3D Dynamic Scene Graphs: Actionable Spatial Perception with Places, Objects, and Humans

Antoni Rosinol, Arjun Gupta, Marcus Abate, Jingnan Shi, Luca Carlone


We present a unified representation for actionable spatial perception: 3D Dynamic Scene Graphs. Scene graphs are directed graphs where nodes represent entities in the scene (e.g., objects, walls, rooms), and edges represent relations (e.g., inclusion, adjacency) among nodes. Dynamic scene graphs (DSGs) extend this notion to represent dynamic scenes with moving agents (e.g., humans, robots), and to include actionable information to support planning and decision-making (e.g., spatio-temporal relations, topology at different levels of abstraction). Our second contribution is to provide the first end-to-end fully automatic Spatial PerceptIon eNgine (SPIN) to build a DSG from visual-inertial data. We integrate state-of-the-art techniques for object and human detection and pose estimation, and we describe how to robustly infer object, robot, and human nodes in crowded scenes. To the best of our knowledge, this is the first paper that reconciles visual-inertial SLAM and dense human mesh tracking. Moreover, we provide algorithms to obtain hierarchical representations of indoor environments (e.g., places, structures, rooms) and their relations. Our third contribution is to demonstrate the proposed spatial perception engine in a photo-realistic Unity-based simulator, where we assess its robustness and expressiveness. Finally, we discuss the implications of our proposal on modern robotics applications. We believe 3D Dynamic Scene Graphs can have a profound impact on planning and decision-making, human-robot interaction, long-term autonomy, and scene prediction.
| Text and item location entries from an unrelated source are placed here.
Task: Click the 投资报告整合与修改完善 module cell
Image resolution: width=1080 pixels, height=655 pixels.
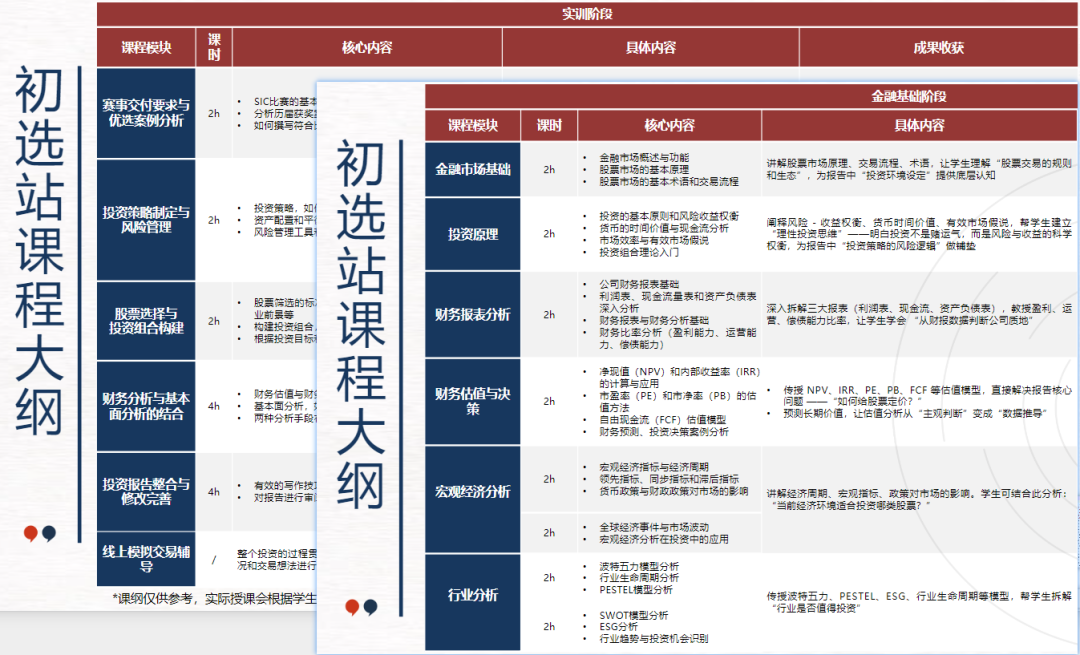Action: 145,491
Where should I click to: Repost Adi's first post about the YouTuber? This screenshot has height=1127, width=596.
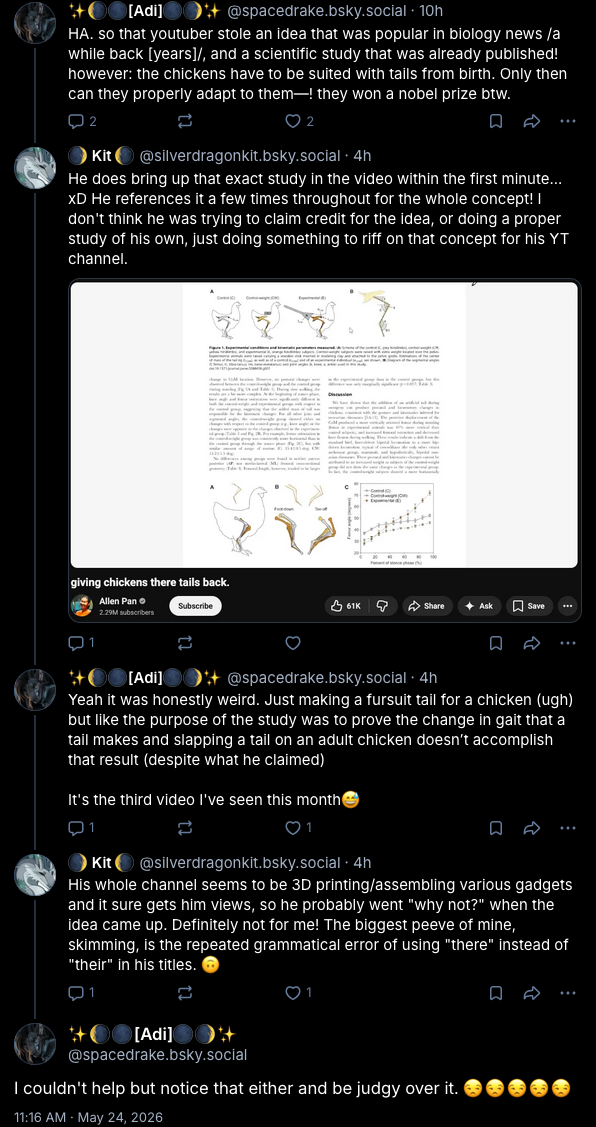pyautogui.click(x=185, y=121)
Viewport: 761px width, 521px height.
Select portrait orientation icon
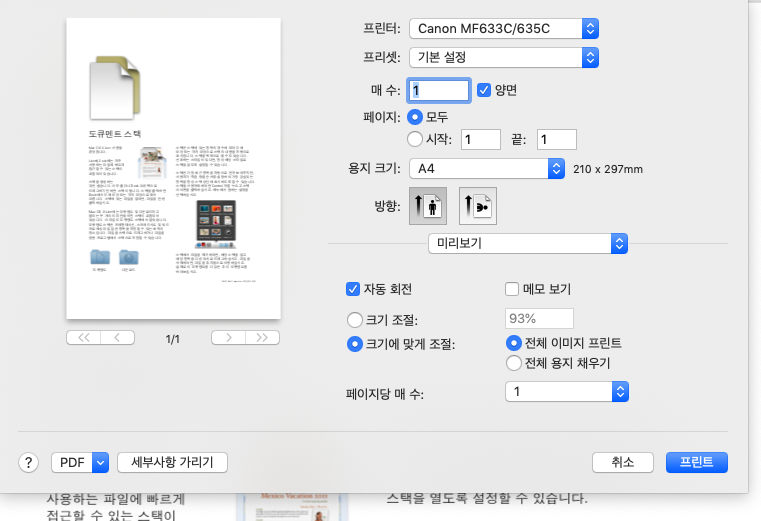[428, 205]
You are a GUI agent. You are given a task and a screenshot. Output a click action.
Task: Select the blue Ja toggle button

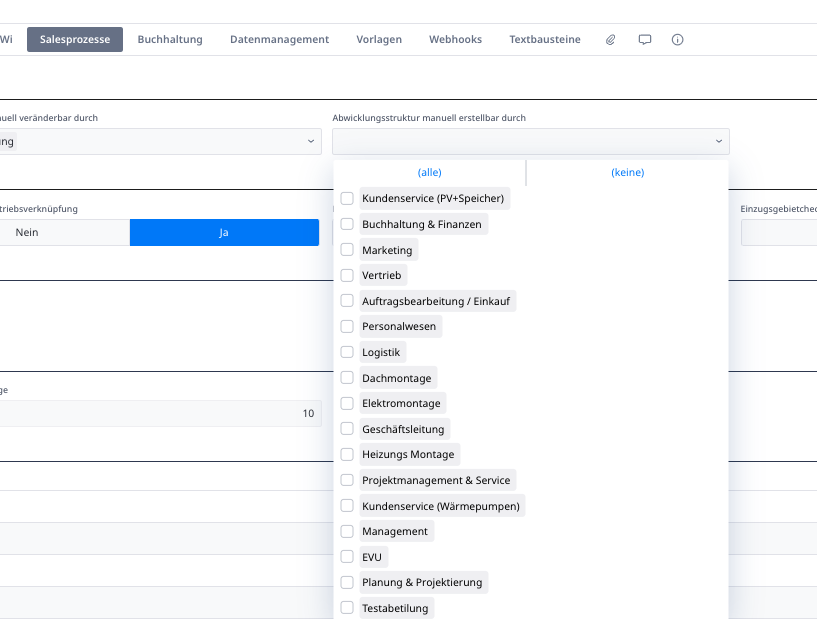point(224,232)
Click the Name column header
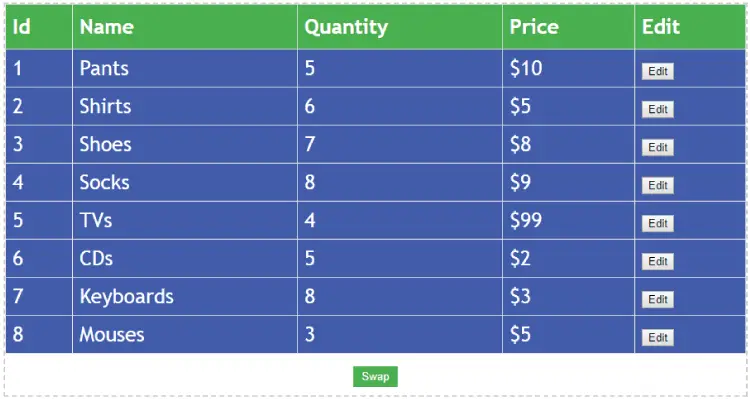The image size is (750, 399). coord(185,27)
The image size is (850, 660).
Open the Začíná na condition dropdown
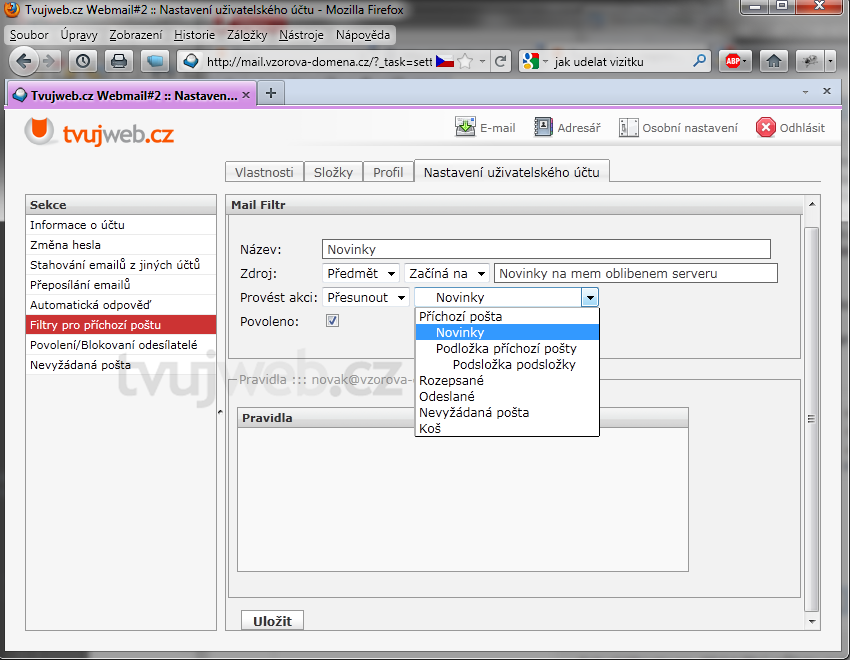point(446,273)
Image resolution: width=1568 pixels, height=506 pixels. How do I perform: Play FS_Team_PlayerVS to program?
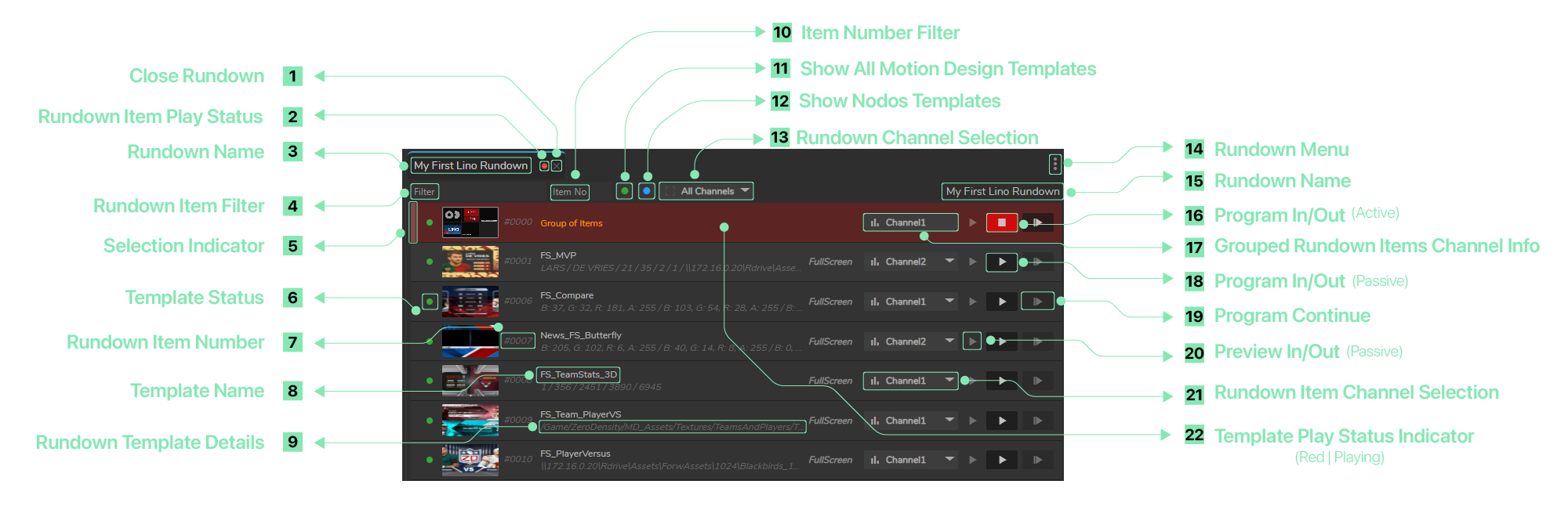click(1001, 421)
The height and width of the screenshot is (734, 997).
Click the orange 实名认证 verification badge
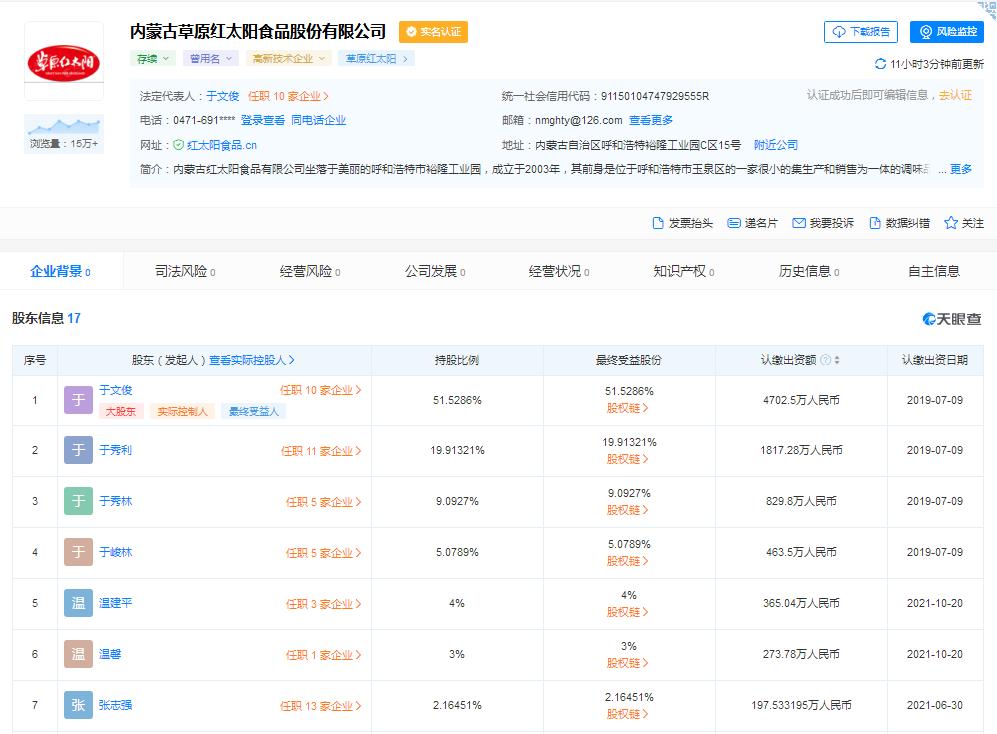(x=434, y=32)
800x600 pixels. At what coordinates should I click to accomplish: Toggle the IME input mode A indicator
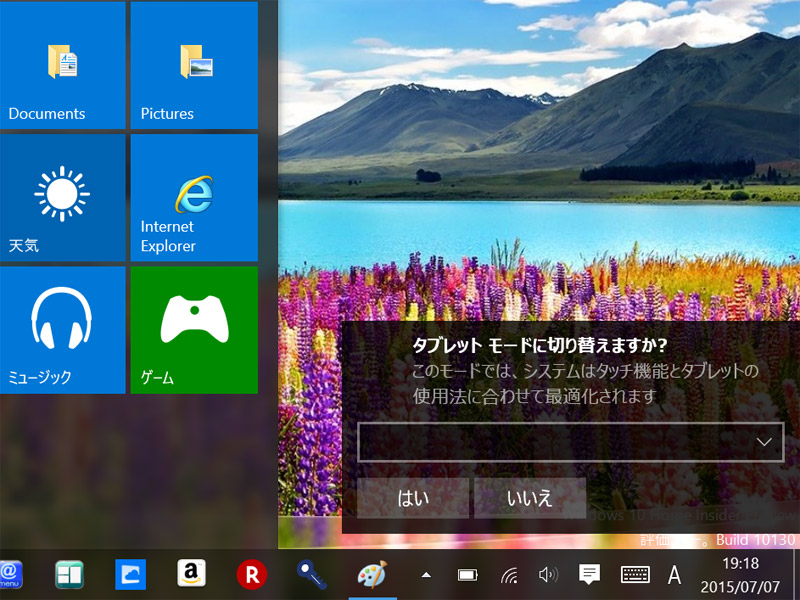674,575
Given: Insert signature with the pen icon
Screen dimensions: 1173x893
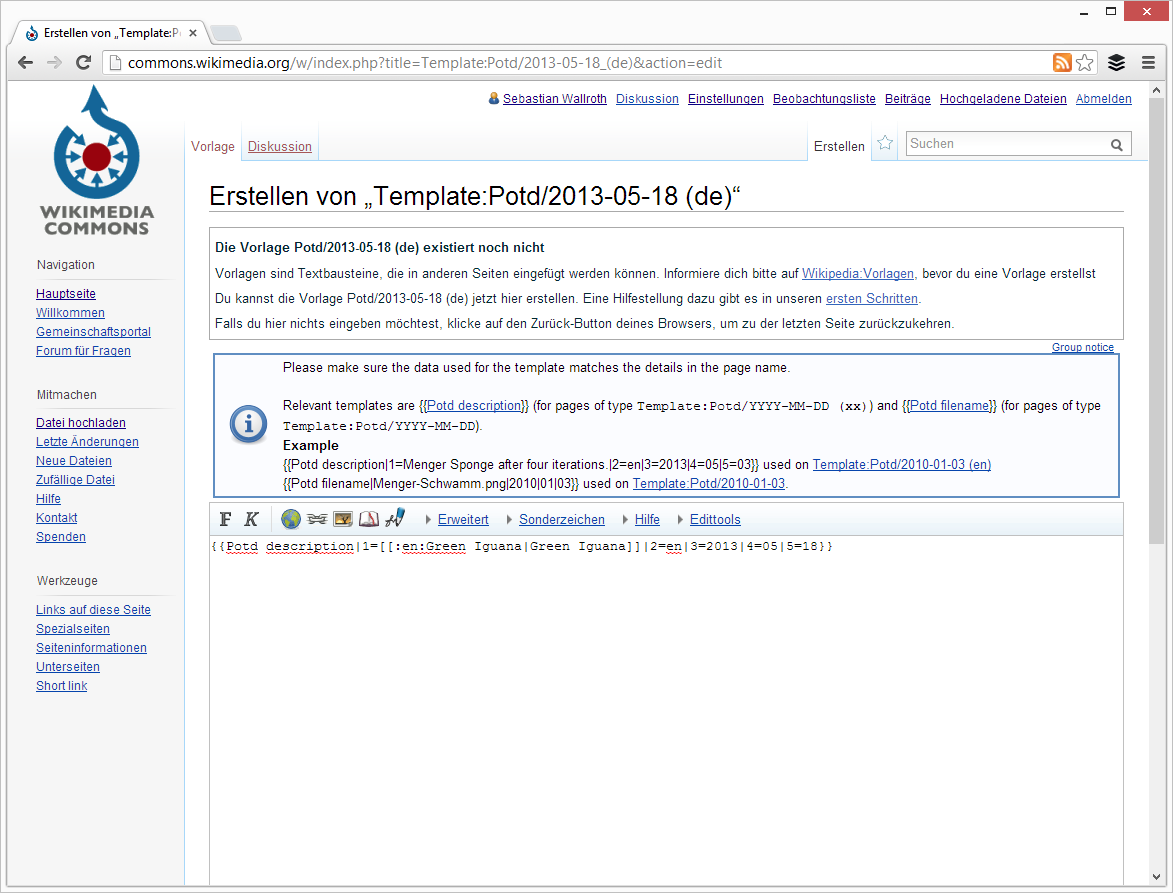Looking at the screenshot, I should tap(394, 518).
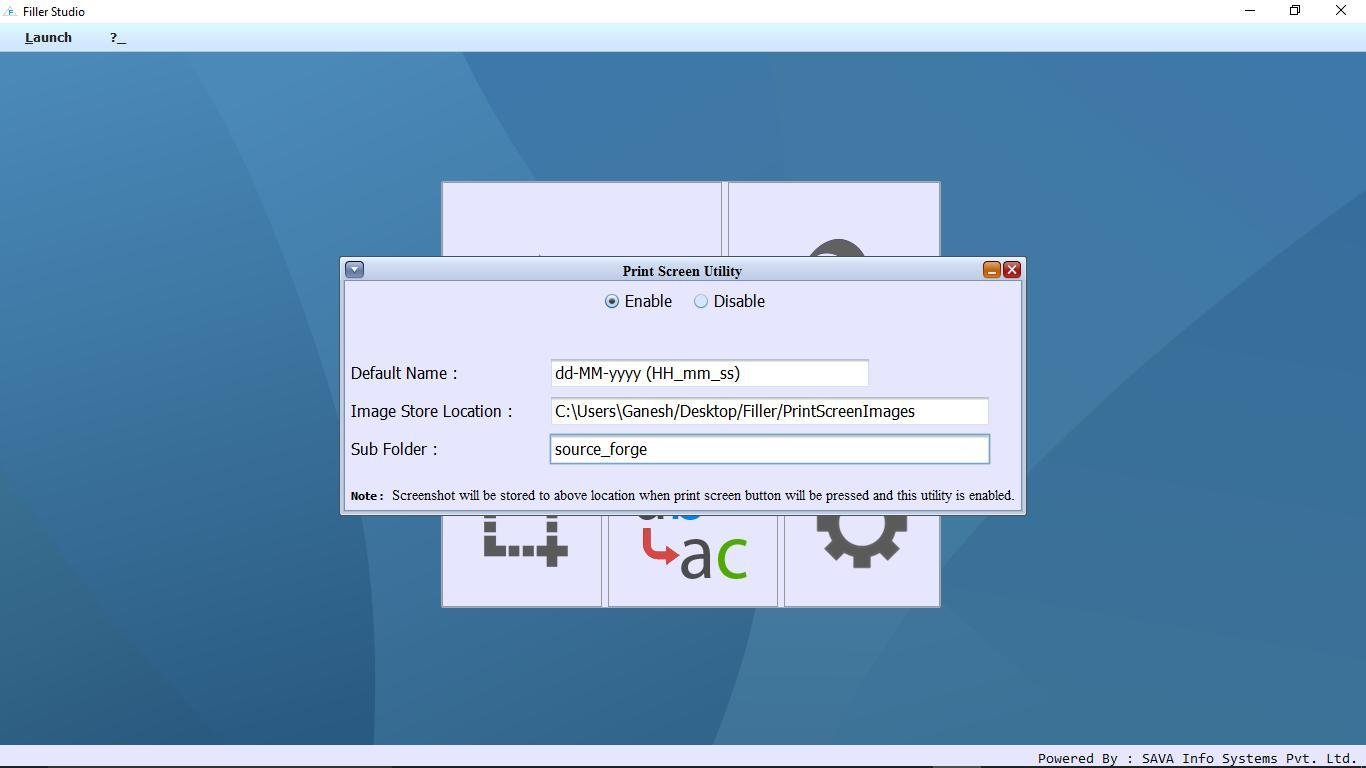Open the help '?' menu
Viewport: 1366px width, 768px height.
click(116, 37)
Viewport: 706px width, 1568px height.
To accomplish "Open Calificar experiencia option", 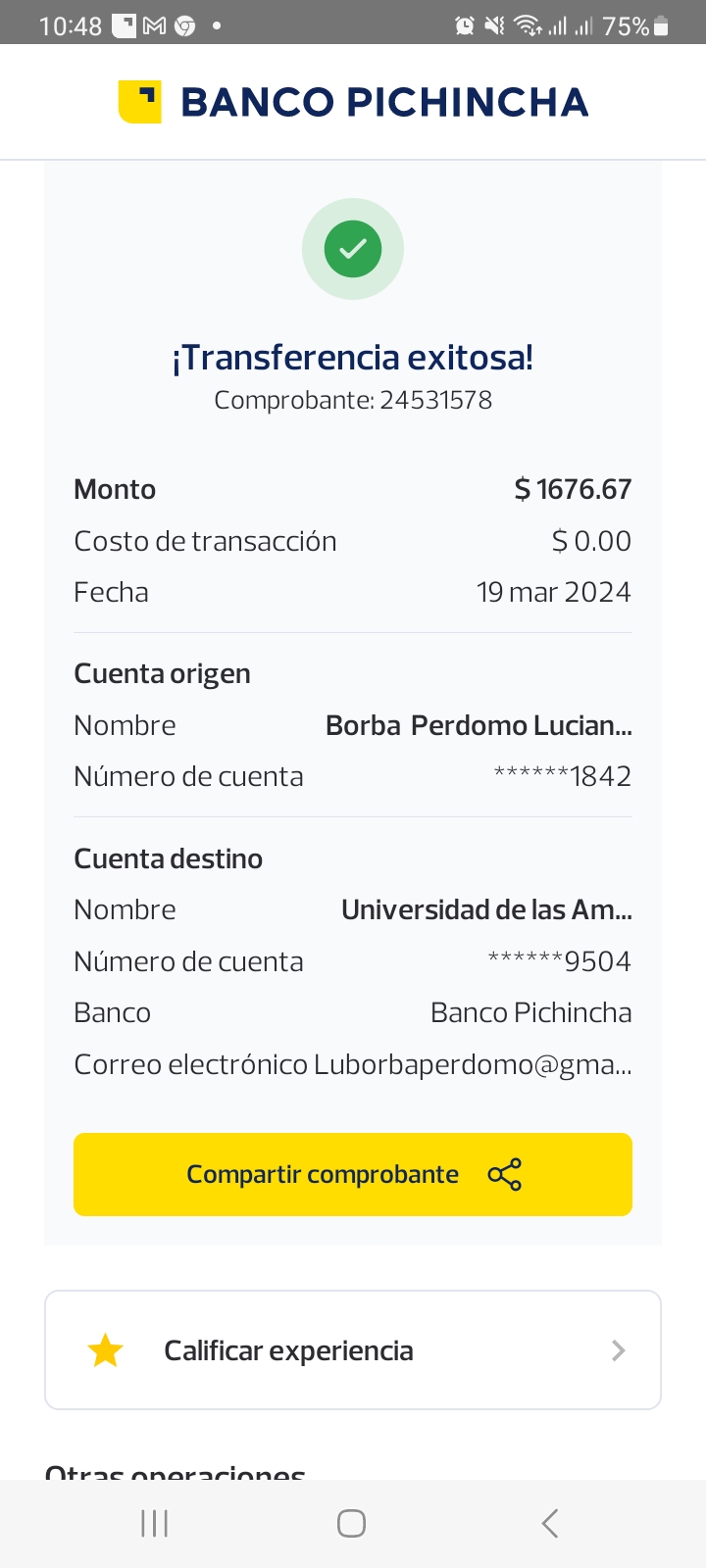I will pos(288,1350).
Live Paper Discussion Information

Start Time End Time
07/16 15:00 UTC 07/16 17:00 UTC

Virtual Conference Presentation

Supplementary Video

Paper Reviews

Review 1

In my opinion, the weakest part of the proposal is the graph of places in Layer 3. A place is simply a 3D position in free space with a bounding box, but what size of bounding box? Looking at the large number of places in figure 2 it seems that the system is assuming a very small flying robot, while a bigger land robot would need a totally different places graph for path-planning. So, the claim that this places graph allows for path planning should be moderated. Also, looking in detail at figure 2, we can observe that the system has found many paths between rooms that traverse crystal walls! Probably, good semantic mapping of this kind of environments would require detecting and explicitly representing doors.

Review 4

Originality: The proposed 3D DSG includes multiple semantic layers mainly targeted for urban, indoor environments. Similar hierarchical representations have been used in indoor navigation and more sophisticated layers on traversability and terrain type analyses are used for outdoor navigation. Having both static and dynamically moving objects such as humans seems to be interesting. How scalable is the proposed approach with respect to the number of static and dynamic objects? Quality: The basic idea of combining static environmental contexts and dynamically moving objects is great. One of the difficulties in doing so is to recognize whether an obstacle is a moving/movable one or not. It seems that the proposed approach resolves this issue using prior knowledge, e.g., humans are moving objects, but what if there is conflicting information from the common object detector and person detector? This question leads to a more general question on how the proposed approach handles uncertainty. Because the evaluation on this paper was done in a simulation setting, we could assume high accuracy in visual perception, however, in robotics, a key challenge is dealing with high-level of uncertainty due to sensor noise and environmental variables. I think that the paper can be strengthened by explaining how the perception uncertainty is represented and gets updated as an environment changes dynamically. Clarity: The paper is written clearly and organized following a common format of the technical paper that includes a survey of related work, the description of the proposed approach, and evaluation results and discussions. Significance: This paper proposes a representation of semantic information and the automatic building of it from sensor data. Here are some suggestions on how this paper can be improved for more significant contributions: 1) describe how the uncertainty can be included, 2) describe how the representation can be extended/modified to accommodate different needs of specific applications, e.g., adding topological and/or metric maps that can interface with path planning algorithms, 3) evaluation of SPIN on other datasets, e.g., Matterport datasets.